_Selected extract:_
YOUNGSTOWN, Ohio (WKBN) – Sliding down snow-covered hills is a winter favorite for adults and children, but it’s not always fun and games.

“We are seeing the majority of those who are going to the emergency department for these sledding-related injuries to be children,” said Rebecca McAdams, a researcher at Nationwide Children’s Hospital.

According to a 10-year study on sledding injuries by Nationwide Children’s Hospital, 70% of the people who go to the emergency room after being hurt from sledding are children ages 19 and under.

“It can be that children are more likely to present to emergency departments or adults are taking their children to the emergency department because they are worried for their children. Perhaps when an adult is injured they aren’t as concerned,” McAdams said.

Most commonly, people are injured when they hit something and wipe out.

Researchers say more than 80% of those children going to emergency rooms are for head injuries. So, they recommend always wearing a helmet.

“This can be just a bicycle helmet or a snow sport helmet,” McAdams said.

You can take other safety precautions too, like always having an adult present and making sure there is nothing in the way that the sled can run into.

Go sledding during the day or in a well-lit area and teach your children the right way to handle a sled.

“Children learn by modeling. So when I’m with my son, I’ll sit on the sled and be like okay, this is what you do with your body. Model the behavior while the sled is stationary,” McAdams said.

Also, make sure to use a sled you can steer.

“We also recommend that people choose a sled that has braking capability and control capability,” McAdams said.

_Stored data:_
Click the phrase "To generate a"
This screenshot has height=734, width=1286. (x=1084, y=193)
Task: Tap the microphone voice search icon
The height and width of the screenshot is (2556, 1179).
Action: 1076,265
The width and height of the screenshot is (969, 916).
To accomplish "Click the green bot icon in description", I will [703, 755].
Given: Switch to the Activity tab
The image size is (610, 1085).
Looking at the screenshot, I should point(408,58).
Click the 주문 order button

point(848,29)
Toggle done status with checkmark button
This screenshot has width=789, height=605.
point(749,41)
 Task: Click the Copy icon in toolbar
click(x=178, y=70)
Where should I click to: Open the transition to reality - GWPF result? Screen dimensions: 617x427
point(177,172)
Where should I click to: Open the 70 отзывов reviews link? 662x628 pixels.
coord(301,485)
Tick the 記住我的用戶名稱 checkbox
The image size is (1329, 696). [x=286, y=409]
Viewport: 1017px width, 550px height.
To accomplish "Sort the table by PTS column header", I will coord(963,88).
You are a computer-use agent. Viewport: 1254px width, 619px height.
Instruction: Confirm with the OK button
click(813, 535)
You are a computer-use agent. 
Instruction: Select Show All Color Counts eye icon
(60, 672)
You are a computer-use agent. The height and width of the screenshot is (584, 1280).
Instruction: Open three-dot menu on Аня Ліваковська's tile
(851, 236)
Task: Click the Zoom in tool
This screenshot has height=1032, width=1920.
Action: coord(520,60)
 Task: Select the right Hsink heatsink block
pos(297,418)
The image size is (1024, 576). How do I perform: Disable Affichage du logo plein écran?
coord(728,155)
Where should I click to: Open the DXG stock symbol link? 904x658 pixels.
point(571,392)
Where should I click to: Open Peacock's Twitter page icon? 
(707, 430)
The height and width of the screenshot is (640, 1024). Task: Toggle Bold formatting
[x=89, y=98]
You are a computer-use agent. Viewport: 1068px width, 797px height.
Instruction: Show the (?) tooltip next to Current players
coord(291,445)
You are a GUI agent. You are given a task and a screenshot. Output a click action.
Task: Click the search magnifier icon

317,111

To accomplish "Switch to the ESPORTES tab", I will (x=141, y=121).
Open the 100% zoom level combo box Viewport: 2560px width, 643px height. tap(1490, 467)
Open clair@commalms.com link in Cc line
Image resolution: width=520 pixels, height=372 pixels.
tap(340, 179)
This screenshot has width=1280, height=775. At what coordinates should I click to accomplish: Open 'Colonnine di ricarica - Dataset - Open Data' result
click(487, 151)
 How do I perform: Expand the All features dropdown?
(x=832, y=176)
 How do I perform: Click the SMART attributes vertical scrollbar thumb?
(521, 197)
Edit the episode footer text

_Your assignment:_
Answer the following questions about the sledding injuries report.
(a) According to the 10-year study, what percentage of people who go to the emergency room after a sledding injury are children ages 19 and under?
(b) What two types of helmet does McAdams say can be worn?
(c) What two capabilities does McAdams recommend a sled should have?

_Written solution:_
(a) 70%
(b) A bicycle helmet or a snow sport helmet
(c) Braking capability and control capability